The scope in C merely indicates where an identifier is visible. So the compiler (but not the computer) enforces the semantics that macroName and macroBody cannot be referenced before or after the loop body. But from the computer's viewpoint, the actual data for these arrays exists once the function starts and only goes away when the function ends.
If you were to look at the assembly dump of your code, you'd likely see that your machine's frame pointer is decremented by a big enough amount for your function's call stack to have space for all of your local variables, including these arrays.

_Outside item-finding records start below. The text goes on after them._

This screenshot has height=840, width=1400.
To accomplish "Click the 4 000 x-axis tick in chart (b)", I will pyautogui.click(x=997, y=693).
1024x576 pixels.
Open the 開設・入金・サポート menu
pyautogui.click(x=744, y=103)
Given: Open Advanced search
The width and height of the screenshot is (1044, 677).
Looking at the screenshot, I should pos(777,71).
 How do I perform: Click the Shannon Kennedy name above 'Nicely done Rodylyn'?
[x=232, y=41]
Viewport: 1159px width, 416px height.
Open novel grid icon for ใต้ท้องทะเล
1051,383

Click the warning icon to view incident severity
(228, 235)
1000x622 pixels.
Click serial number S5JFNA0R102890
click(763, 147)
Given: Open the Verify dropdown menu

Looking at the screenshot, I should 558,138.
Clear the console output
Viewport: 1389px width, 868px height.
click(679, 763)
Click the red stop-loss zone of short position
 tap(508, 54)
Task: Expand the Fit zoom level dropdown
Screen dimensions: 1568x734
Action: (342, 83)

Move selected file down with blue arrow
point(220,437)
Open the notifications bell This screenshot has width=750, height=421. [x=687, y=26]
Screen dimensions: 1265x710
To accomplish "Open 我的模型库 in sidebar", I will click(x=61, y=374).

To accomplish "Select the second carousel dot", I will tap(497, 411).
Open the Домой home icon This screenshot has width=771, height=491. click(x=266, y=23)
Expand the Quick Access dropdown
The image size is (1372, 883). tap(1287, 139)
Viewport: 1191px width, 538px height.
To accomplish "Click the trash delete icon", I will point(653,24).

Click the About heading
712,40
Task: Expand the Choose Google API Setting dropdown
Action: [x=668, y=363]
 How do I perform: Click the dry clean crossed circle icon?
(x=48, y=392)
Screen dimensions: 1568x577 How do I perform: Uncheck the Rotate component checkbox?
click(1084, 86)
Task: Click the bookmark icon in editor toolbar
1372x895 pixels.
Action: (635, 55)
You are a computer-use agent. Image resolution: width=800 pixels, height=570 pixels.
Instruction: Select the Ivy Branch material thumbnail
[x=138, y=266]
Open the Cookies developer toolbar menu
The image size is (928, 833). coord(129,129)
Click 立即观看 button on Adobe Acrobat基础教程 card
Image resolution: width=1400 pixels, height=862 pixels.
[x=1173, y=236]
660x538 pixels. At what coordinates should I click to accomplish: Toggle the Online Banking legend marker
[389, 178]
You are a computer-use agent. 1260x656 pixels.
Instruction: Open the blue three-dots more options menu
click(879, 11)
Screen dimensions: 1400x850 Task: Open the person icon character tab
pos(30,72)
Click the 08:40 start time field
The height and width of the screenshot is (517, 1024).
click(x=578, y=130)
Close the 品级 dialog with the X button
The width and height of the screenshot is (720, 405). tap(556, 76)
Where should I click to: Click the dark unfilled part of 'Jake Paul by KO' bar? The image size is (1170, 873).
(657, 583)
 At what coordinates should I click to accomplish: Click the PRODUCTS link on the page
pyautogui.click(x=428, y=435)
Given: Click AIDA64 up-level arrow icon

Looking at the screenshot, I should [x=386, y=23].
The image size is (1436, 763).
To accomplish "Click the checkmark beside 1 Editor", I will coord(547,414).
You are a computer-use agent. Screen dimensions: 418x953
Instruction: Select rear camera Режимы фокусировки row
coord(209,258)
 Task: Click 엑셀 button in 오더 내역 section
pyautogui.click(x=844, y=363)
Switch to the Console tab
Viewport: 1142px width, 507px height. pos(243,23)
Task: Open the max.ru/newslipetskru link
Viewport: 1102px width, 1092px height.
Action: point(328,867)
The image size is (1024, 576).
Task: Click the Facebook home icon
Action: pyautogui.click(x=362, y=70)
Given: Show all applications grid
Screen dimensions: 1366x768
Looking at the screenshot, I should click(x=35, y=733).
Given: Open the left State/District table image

What I need to mention in addition to chrisaycock's answer: you should never use pointers to local variables outside function these variables were defined in. Consider this example:
int * f()
{
int local_var = 0;
return &local_var;
}
int g(int x)
{
return (x > 0) ? x : 0;
}
int main()
{
int * from_f = f(); //
*from_f = 100; //Undefined behavior
g(15); //some function call to change stack
printf("%d", *from_f); //Will print some random value
return 0;
}
The same, actually, applies to a block. Technically, block-local variables can be cleaned out after the block ends. So, on each iteration of a loop old addresses can be invalid. It will not be true since C compiler indeed puts these vars to the same address for perfomance reasons, but you can not rely on it.
What you need to understand is how memory is allocated. If you want to implement a list, it is a structure that grows. Where does the memory come from? You can not allocate much memory from the stack, plus the memory is invalidated once you return from a function. So, you will need to allocate it from the heap (using malloc).